# [REQUIRED WORK]
Set down without change every line from the line that contains "Task: Click the УФ-индекс value 2, низкий" through the end of the listing, and only those lines. No pictures.

# [THE INPUT]
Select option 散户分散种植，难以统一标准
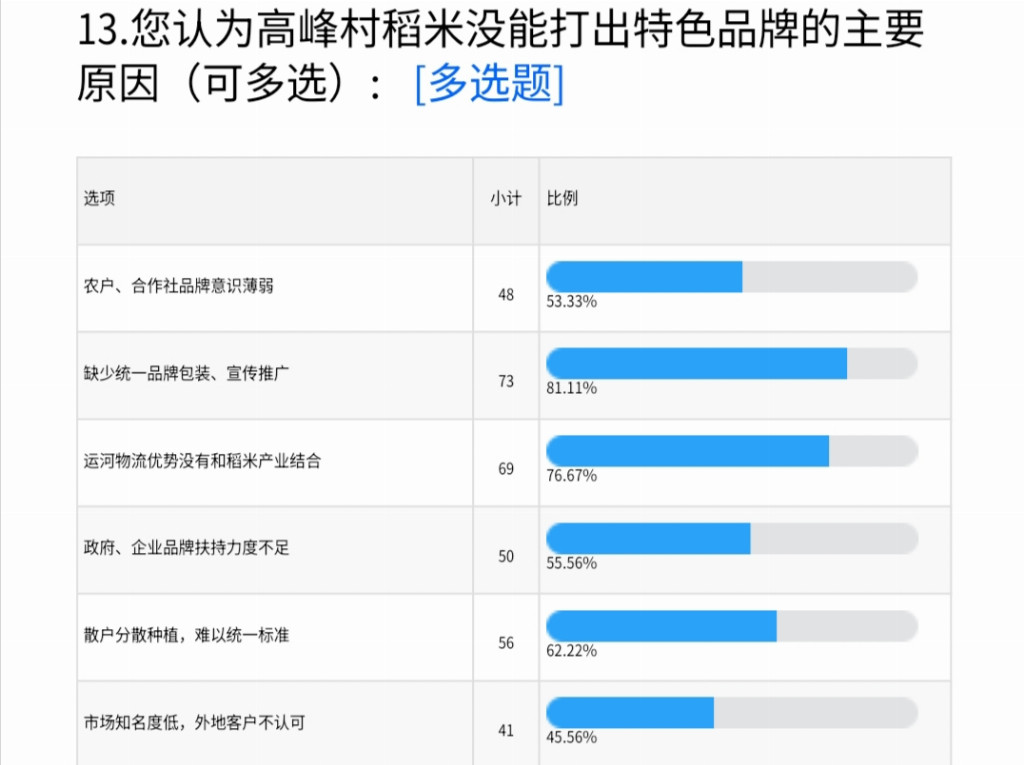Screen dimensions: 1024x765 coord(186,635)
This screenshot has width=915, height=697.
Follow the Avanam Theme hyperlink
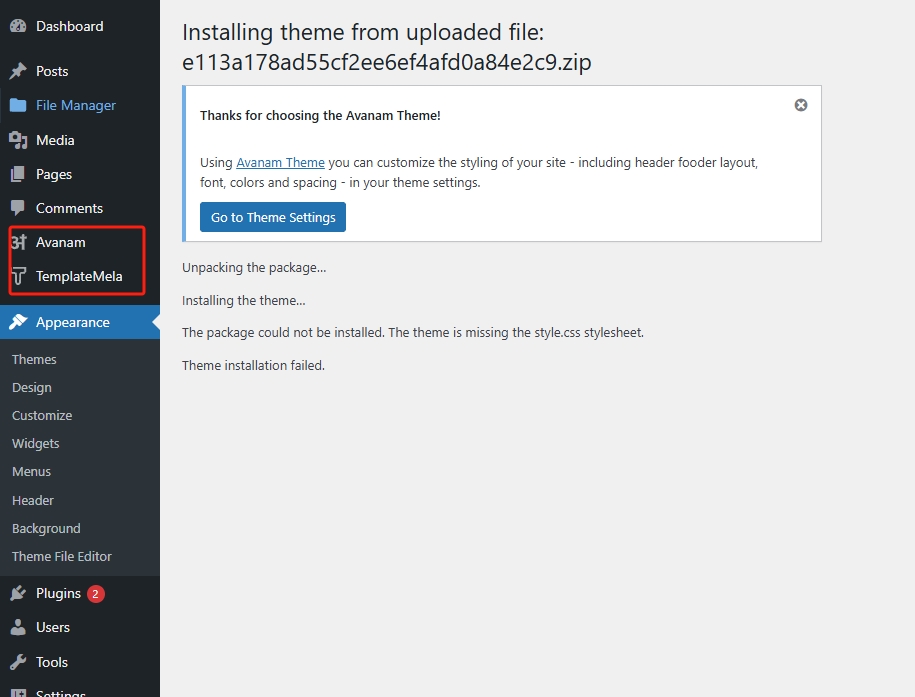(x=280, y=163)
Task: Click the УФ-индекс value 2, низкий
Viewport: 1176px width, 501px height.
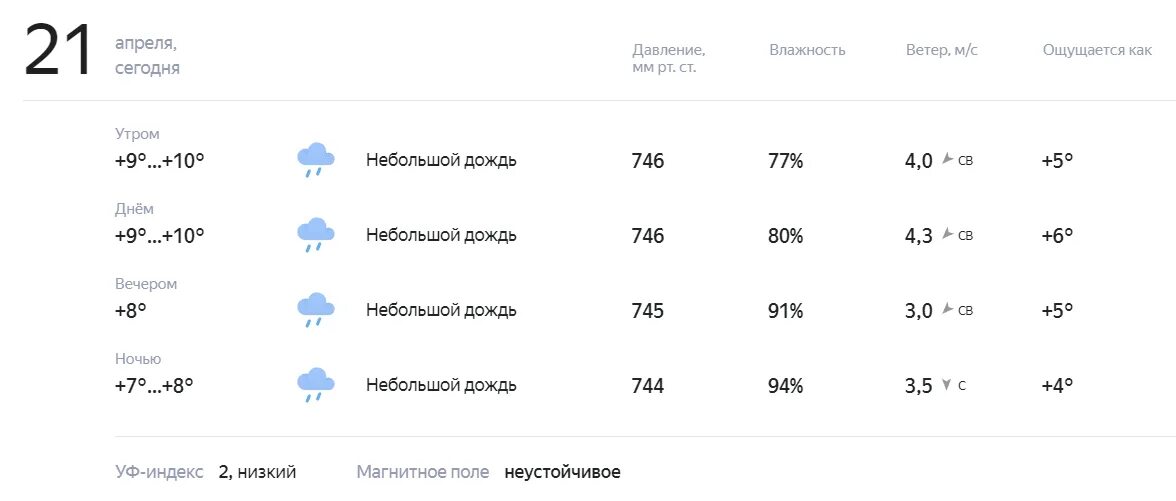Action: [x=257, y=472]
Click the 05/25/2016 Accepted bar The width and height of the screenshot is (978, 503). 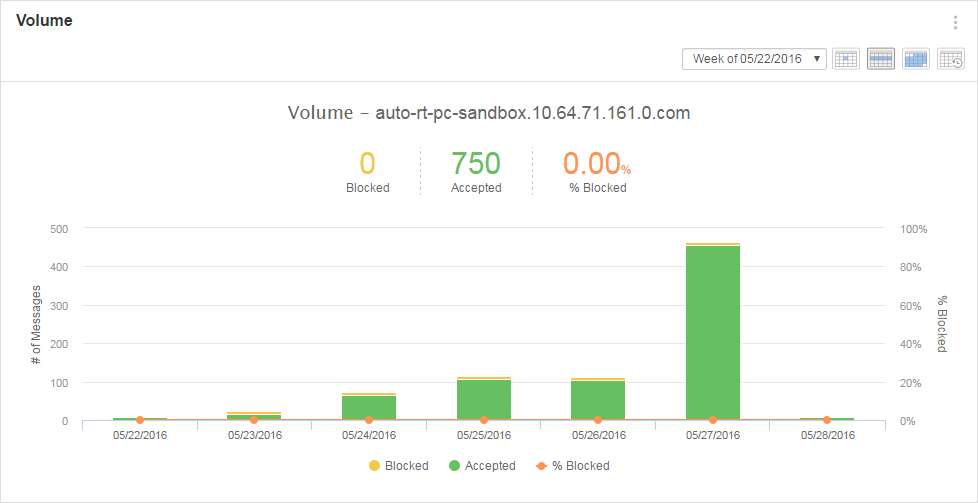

# [ANSWER SPACE]
Task: Click the УФ-индекс value 2, низкий
Viewport: 1176px width, 501px height.
Action: [x=257, y=472]
Click the 05/25/2016 Accepted bar The width and height of the screenshot is (978, 503). 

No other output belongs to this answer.